* [Text segment]:
Melton is a village and civil parish in the East Suffolk district, in Suffolk, England, located approximately one mile northeast of Woodbridge. The 2001 census recorded a population of 3,718, the population increasing to 3,741 at the 2011 Census. The village is served by Melton railway station on the Ipswich-Lowestoft East Suffolk Line. The parish contains 'Woodbridge' Melton, an area of building contiguous with Woodbridge but separated from most of Melton by the wood, 'Village' Melton, centred around the A1152 and A1438, Melton Park or Melton St Audry's, a housing estate converted from an asylum, and various outlying hamlets.

Melton was the effective capital of the Liberty of St Etheldreda and housed a gaol and various other buildings.

==History==
Melton is mentioned in the Domesday Book of 1086. In 1765 a local Act established the Loes and Wilford Hundred Incorporation at Melton. The House of Industry (workhouse) operated until its disincorporation in 1826. From 1826 the building became the Suffolk County Asylum for Pauper Lunatics. Much altered during the 19th and early 20th centuries, in 1916 the asylum became known as St Audry's Hospital, which was closed in 1993 (approx date). The buildings have been converted into residential accommodation.

* [Given information]:
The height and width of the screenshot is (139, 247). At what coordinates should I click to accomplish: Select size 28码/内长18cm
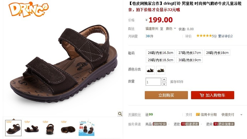tap(217, 53)
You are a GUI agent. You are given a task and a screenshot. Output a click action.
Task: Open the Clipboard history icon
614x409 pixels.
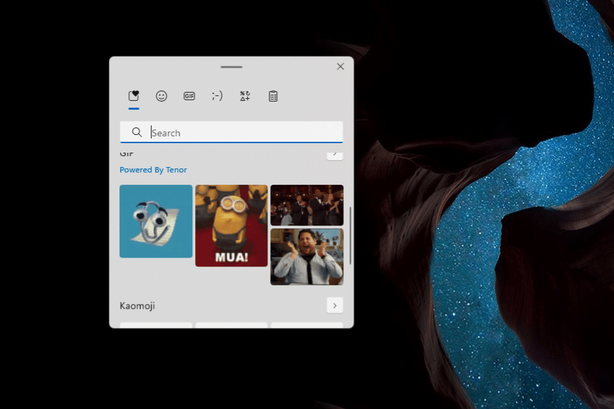pyautogui.click(x=272, y=95)
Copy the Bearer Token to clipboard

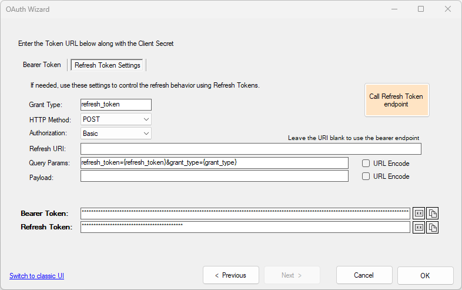[433, 213]
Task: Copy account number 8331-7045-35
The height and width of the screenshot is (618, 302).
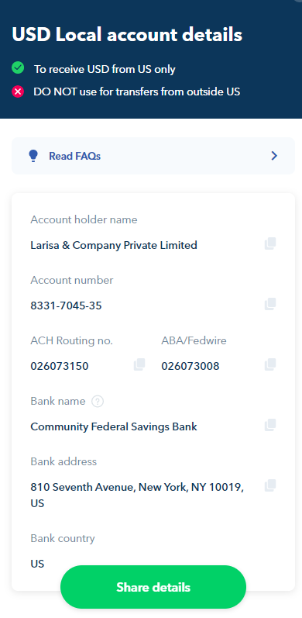Action: coord(270,304)
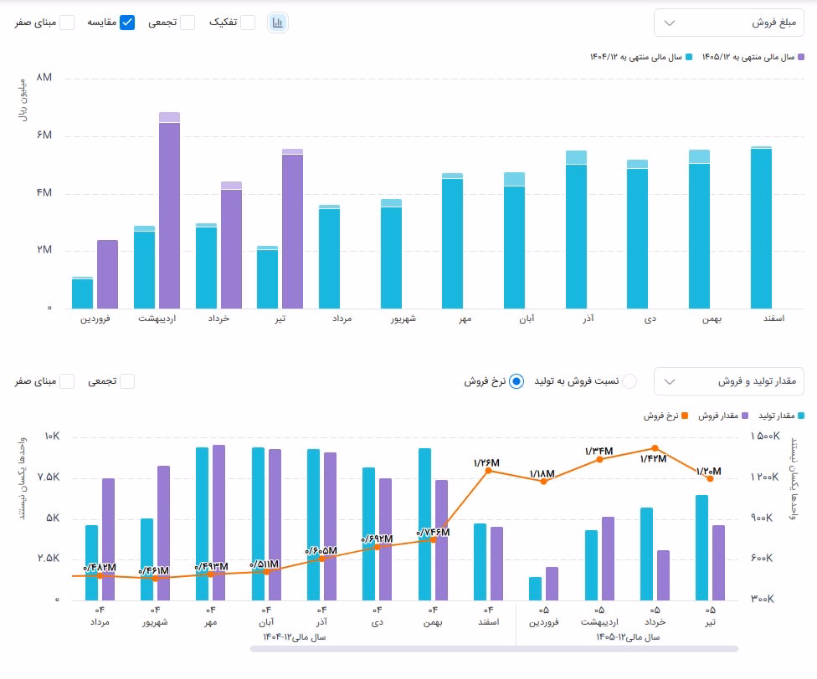Toggle the orange نرخ فروش legend marker
This screenshot has width=817, height=679.
click(x=686, y=416)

* [Aim of the task]: Output the section of the passage about Melton that opens with the words containing "Melton is a" and closes with "various other buildings.", copying it word for word. Rely only on the passage about Melton.

* [Problem solution]:
Melton is a village and civil parish in the East Suffolk district, in Suffolk, England, located approximately one mile northeast of Woodbridge. The 2001 census recorded a population of 3,718, the population increasing to 3,741 at the 2011 Census. The village is served by Melton railway station on the Ipswich-Lowestoft East Suffolk Line. The parish contains 'Woodbridge' Melton, an area of building contiguous with Woodbridge but separated from most of Melton by the wood, 'Village' Melton, centred around the A1152 and A1438, Melton Park or Melton St Audry's, a housing estate converted from an asylum, and various outlying hamlets.

Melton was the effective capital of the Liberty of St Etheldreda and housed a gaol and various other buildings.